Além de fraudar laudos, segundo o Detran, a empresa realizava vistorias em locais inapropriados. Fotos: Divulgação
O Ministério Público Estadual (MPE-AM) emitiu parecer favorável ao Departamento Estadual de Trânsito do Amazonas (Detran-AM) no ação em que o órgão cassou a empresa Manaus Vistoria, no ano passado. Conforme o MP, a empresa aprovou e enviou ao Detran 242 laudos de veículos irregulares. Na avaliação do Ministério Público, o ato da empresa favorece práticas criminosas.
Além de fraudar laudos, segundo o Detran, a empresa realizava vistorias em locais inapropriados, como via pública e garagens de pessoas físicas. A empresa chegou a ser flagrada fazendo vistoria de um moto no porta-malas de um carro.
O Detran comprovou as irregularidades ao fazer fiscalização após. Fotos e vídeo que integram a ação demonstram a ação criminosa. Assista, ao final do texto.
Segundo o promotor de Justiça Elvys de Paula, ficou comprovado que a empresa vistoriadora cometeu as falhas expostas pelo Detran.
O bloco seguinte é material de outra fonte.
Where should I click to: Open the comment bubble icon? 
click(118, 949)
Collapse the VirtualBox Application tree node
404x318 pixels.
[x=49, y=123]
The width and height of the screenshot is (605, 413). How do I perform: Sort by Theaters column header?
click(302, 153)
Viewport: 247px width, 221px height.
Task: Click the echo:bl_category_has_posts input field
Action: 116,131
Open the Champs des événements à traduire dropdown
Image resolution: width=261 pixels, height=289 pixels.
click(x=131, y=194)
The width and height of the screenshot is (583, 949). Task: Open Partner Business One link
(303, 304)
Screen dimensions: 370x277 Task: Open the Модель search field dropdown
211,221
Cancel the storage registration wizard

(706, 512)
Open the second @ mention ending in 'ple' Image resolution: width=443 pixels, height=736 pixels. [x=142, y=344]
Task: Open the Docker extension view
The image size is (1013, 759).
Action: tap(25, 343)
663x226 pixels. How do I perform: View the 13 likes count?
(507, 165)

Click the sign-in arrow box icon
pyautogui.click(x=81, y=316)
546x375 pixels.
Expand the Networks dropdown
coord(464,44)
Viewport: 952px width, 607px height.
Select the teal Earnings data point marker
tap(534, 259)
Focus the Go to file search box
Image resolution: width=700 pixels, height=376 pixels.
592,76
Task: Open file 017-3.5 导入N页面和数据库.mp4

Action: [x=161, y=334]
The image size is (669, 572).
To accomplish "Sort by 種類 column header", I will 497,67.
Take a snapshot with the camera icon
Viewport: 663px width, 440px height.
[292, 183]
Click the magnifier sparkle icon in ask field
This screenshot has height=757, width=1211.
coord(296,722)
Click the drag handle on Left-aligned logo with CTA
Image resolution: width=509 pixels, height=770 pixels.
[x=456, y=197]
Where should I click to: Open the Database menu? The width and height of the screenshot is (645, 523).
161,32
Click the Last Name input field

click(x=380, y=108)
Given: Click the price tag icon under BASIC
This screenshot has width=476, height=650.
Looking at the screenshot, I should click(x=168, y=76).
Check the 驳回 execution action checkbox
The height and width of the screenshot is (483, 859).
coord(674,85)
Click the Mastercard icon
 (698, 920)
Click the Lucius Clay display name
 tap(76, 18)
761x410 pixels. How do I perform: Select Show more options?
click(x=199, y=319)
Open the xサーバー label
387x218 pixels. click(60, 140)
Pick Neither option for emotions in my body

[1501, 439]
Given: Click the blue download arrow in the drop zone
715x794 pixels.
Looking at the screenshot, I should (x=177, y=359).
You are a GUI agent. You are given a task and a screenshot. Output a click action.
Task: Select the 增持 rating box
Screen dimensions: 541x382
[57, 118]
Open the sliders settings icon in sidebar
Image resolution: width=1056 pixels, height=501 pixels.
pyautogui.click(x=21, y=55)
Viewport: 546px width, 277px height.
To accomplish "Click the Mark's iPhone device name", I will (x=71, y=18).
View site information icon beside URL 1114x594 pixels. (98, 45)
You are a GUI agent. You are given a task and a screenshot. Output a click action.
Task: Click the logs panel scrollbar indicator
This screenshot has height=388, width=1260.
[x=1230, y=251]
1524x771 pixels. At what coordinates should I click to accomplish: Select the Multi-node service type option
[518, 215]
Além disso, segundo o promotor, a empresa teve oportunidade de reunir provas para sua defesa.
“Não há o que se falar em violação ao contraditório ou ampla defesa, pois em todas as situações a empresa foi notificada pelo órgão de fiscalização do trânsito para apresentar defesa e produzir provas, sendo-lhe aplicada punição quando após cotejadas as informações e verificada a ausência de justificativa para as falhas encontradas”, explica o promotor de Justiça em seu parecer.
A ação que pede a revisão da cassação foi movida pela própria empresa. O MPE afirma que a medida é válida, já que todos os erros apontados pelo Detran foram confirmados ao final de cinco processos administrativos abertos pelo órgão estadual de trânsito.
“Ademais está comprovado nos autos o cometimento de falhas na atividade de vistoria veicular, cometida pela empresa Requerente, que fez constar 242 laudos de veículos que estavam aprovados na comunicação que enviava ao Detran, quando os mesmos constavam como reprovados, comprometendo a integridade do serviço e favorecendo possíveis práticas criminosas”, reforça Elvys de Paula.
A empresa chegou a pedir indenização por danos materiais e morais. No parecer, o Ministério Público analisou o pedido como “descabido”. “A administração pública tem o poder-dever de garantir a idoneidade das atividades que conduz”, diz o promotor.
Esse parecer do órgão foi dado em ação que tramita na 2ª Vara da Fazenda.
Além dessa ação, que ainda não foi julgada, corre na 5ª Vara da Fazenda outra ação também movida pela empresa cassada.
Nessa ação, o juiz Cezar Bandieira acatou o pedido da empresa Manaus Vistoria para que ela tenha o acesso ao sistema do Detran reativado.
Contudo, na mesma decisão, o magistrado impõe uma ressalva ao cumprimento imediato de sua sentença. “Confirmo Liminar determinando que o Réu realize a reativação do acesso da empresa ao sistema do Detran, respeitadas as eventuais limitações impostas em outros processos, não podendo esta decisão adentrar o mérito de outras causas com a mesma penalização, como a que tramita no Juízo da 2ª Vara da Fazenda Pública”, afirma o magistrado.
De acordo com o MP, a imposição de ressalva do juiz Bandiera, e o fato da decisão caber recurso, torna sem efeito o recredenciamento da Manaus Vistoria no sistema do Detran.